YOUR GOAL |
The response must consist of the lines below from the one with "Applying to Film School (16, 1278)" through the one with "#259 (134, 930)", exactly as they appear and with both ends kept.

▼

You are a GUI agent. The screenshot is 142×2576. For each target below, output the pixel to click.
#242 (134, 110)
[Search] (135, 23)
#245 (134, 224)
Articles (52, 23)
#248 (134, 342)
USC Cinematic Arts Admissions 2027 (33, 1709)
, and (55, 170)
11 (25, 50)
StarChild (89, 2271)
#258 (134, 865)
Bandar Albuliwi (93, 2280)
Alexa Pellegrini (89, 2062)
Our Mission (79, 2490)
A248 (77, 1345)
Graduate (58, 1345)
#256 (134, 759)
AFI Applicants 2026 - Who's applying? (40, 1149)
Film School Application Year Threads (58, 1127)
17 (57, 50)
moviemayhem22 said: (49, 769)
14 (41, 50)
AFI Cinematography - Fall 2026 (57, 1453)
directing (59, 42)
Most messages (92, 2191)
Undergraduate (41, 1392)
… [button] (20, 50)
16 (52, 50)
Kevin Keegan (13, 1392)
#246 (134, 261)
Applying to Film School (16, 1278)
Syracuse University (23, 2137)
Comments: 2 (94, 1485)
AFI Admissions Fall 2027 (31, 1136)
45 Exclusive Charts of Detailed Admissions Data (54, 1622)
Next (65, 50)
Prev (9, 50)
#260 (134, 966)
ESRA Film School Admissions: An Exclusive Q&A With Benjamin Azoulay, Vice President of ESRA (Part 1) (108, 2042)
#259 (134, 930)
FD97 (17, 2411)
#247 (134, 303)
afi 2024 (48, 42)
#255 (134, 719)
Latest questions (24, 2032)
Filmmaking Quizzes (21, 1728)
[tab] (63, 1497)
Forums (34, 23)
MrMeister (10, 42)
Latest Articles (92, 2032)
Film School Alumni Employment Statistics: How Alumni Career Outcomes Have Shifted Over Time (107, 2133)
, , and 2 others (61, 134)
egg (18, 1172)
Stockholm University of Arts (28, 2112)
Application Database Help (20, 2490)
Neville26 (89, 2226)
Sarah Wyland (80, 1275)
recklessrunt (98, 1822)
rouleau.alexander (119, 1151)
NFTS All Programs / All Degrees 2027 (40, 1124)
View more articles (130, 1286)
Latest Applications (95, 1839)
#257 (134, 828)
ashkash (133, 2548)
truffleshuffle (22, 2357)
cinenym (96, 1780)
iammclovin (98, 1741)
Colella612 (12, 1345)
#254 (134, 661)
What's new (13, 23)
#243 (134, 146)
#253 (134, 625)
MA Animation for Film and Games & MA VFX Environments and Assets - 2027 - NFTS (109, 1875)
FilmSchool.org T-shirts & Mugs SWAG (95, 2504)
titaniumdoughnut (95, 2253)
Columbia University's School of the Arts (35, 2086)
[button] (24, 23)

▲

COMPLETED TASK |
Applying to Film School (16, 1278)
Syracuse University (23, 2137)
Comments: 2 (94, 1485)
AFI Admissions Fall 2027 (31, 1136)
45 Exclusive Charts of Detailed Admissions Data (54, 1622)
Next (65, 50)
Prev (9, 50)
#260 (134, 966)
ESRA Film School Admissions: An Exclusive Q&A With Benjamin Azoulay, Vice President of ESRA (Part 1) (108, 2042)
#259 (134, 930)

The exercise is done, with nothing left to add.